**EXERCISE DIRECTIONS**.
Write every entry out again, exactly as given.

(Records from a data collection)
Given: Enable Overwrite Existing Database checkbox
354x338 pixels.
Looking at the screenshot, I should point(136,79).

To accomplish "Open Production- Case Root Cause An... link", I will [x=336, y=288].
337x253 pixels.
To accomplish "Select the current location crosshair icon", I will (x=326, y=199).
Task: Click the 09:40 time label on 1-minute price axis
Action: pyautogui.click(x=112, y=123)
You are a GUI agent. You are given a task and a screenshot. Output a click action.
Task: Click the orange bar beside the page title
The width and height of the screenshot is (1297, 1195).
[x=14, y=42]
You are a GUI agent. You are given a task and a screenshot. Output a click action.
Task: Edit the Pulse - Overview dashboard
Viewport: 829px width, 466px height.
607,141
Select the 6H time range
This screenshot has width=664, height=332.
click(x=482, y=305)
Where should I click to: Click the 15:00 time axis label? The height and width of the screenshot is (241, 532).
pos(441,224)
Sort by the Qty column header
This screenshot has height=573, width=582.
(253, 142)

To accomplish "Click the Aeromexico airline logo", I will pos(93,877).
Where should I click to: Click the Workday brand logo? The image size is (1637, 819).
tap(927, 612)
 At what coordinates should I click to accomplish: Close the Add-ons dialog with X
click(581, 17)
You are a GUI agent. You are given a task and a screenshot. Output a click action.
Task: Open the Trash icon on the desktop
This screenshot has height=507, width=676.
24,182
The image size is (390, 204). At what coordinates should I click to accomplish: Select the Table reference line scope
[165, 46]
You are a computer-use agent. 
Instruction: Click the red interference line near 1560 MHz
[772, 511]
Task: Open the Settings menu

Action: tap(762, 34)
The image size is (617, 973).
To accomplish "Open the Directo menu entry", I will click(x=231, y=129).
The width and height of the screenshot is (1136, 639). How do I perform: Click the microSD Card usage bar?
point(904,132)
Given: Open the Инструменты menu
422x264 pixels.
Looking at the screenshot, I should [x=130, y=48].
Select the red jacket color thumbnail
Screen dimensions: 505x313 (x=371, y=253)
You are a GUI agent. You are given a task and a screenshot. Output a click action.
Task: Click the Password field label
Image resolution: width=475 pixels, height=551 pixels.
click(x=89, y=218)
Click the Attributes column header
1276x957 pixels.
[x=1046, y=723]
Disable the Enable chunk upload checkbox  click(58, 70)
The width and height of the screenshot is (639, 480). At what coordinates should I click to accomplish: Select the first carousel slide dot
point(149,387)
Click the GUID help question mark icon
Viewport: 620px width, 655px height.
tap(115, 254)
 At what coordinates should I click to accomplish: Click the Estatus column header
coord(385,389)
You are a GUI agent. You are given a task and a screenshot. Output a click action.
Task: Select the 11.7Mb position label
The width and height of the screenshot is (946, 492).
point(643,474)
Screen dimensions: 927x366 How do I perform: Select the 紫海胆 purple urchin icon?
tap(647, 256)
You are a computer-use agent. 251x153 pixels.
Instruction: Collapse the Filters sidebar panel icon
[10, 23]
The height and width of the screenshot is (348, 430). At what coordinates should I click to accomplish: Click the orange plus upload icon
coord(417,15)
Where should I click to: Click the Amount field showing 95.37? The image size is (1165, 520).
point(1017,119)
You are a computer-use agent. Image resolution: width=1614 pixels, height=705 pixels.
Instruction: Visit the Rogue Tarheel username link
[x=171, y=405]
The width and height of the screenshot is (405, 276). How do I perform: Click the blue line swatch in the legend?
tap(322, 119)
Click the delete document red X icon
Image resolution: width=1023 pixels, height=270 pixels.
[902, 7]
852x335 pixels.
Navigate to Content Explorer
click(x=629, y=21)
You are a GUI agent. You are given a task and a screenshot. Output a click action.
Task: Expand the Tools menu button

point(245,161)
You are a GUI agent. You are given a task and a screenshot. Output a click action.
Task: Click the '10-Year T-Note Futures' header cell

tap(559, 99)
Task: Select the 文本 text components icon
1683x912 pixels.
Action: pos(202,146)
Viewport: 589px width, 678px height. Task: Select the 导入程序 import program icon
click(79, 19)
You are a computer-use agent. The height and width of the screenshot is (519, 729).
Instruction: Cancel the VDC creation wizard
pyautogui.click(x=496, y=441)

**WRITTEN REPLY**.
Given: Enable Overwrite Existing Database checkbox
354x338 pixels.
Looking at the screenshot, I should point(136,79).

To accomplish "Open Production- Case Root Cause An... link", I will [x=336, y=288].
337x253 pixels.
To accomplish "Select the current location crosshair icon", I will (x=326, y=199).
Task: Click the 09:40 time label on 1-minute price axis
Action: pyautogui.click(x=112, y=123)
You are a GUI agent. You are given a task and a screenshot. Output a click action.
Task: Click the orange bar beside the page title
The width and height of the screenshot is (1297, 1195).
[x=14, y=42]
You are a GUI agent. You are given a task and a screenshot. Output a click action.
Task: Edit the Pulse - Overview dashboard
Viewport: 829px width, 466px height.
607,141
Select the 6H time range
This screenshot has width=664, height=332.
click(x=482, y=305)
Where should I click to: Click the 15:00 time axis label? The height and width of the screenshot is (241, 532).
pos(441,224)
Sort by the Qty column header
This screenshot has height=573, width=582.
(253, 142)

To accomplish "Click the Aeromexico airline logo", I will pos(93,877).
Where should I click to: Click the Workday brand logo? The image size is (1637, 819).
tap(927, 612)
 At what coordinates should I click to accomplish: Close the Add-ons dialog with X
click(581, 17)
You are a GUI agent. You are given a task and a screenshot. Output a click action.
Task: Open the Trash icon on the desktop
This screenshot has height=507, width=676.
24,182
The image size is (390, 204). At what coordinates should I click to accomplish: Select the Table reference line scope
[165, 46]
You are a computer-use agent. 
Instruction: Click the red interference line near 1560 MHz
[772, 511]
Task: Open the Settings menu

Action: tap(762, 34)
The image size is (617, 973).
To accomplish "Open the Directo menu entry", I will click(x=231, y=129).
The width and height of the screenshot is (1136, 639). How do I perform: Click the microSD Card usage bar?
point(904,132)
Given: Open the Инструменты menu
422x264 pixels.
Looking at the screenshot, I should [x=130, y=48].
Select the red jacket color thumbnail
Screen dimensions: 505x313 (x=371, y=253)
You are a GUI agent. You are given a task and a screenshot. Output a click action.
Task: Click the Password field label
Image resolution: width=475 pixels, height=551 pixels.
click(x=89, y=218)
Click the Attributes column header
1276x957 pixels.
[x=1046, y=723]
Disable the Enable chunk upload checkbox  click(58, 70)
The width and height of the screenshot is (639, 480). At what coordinates should I click to accomplish: Select the first carousel slide dot
point(149,387)
Click the GUID help question mark icon
Viewport: 620px width, 655px height.
tap(115, 254)
 At what coordinates should I click to accomplish: Click the Estatus column header
coord(385,389)
You are a GUI agent. You are given a task and a screenshot. Output a click action.
Task: Select the 11.7Mb position label
The width and height of the screenshot is (946, 492).
point(643,474)
Screen dimensions: 927x366 How do I perform: Select the 紫海胆 purple urchin icon?
tap(647, 256)
You are a computer-use agent. 251x153 pixels.
Instruction: Collapse the Filters sidebar panel icon
[10, 23]
The height and width of the screenshot is (348, 430). At what coordinates should I click to accomplish: Click the orange plus upload icon
coord(417,15)
Where should I click to: Click the Amount field showing 95.37? The image size is (1165, 520).
point(1017,119)
You are a computer-use agent. Image resolution: width=1614 pixels, height=705 pixels.
Instruction: Visit the Rogue Tarheel username link
[x=171, y=405]
The width and height of the screenshot is (405, 276). How do I perform: Click the blue line swatch in the legend?
tap(322, 119)
Click the delete document red X icon
Image resolution: width=1023 pixels, height=270 pixels.
[902, 7]
852x335 pixels.
Navigate to Content Explorer
click(x=629, y=21)
You are a GUI agent. You are given a task and a screenshot. Output a click action.
Task: Expand the Tools menu button

point(245,161)
You are a GUI agent. You are given a task and a screenshot. Output a click action.
Task: Click the '10-Year T-Note Futures' header cell

tap(559, 99)
Task: Select the 文本 text components icon
1683x912 pixels.
Action: pos(202,146)
Viewport: 589px width, 678px height. Task: Select the 导入程序 import program icon
click(79, 19)
You are a computer-use agent. The height and width of the screenshot is (519, 729).
Instruction: Cancel the VDC creation wizard
pyautogui.click(x=496, y=441)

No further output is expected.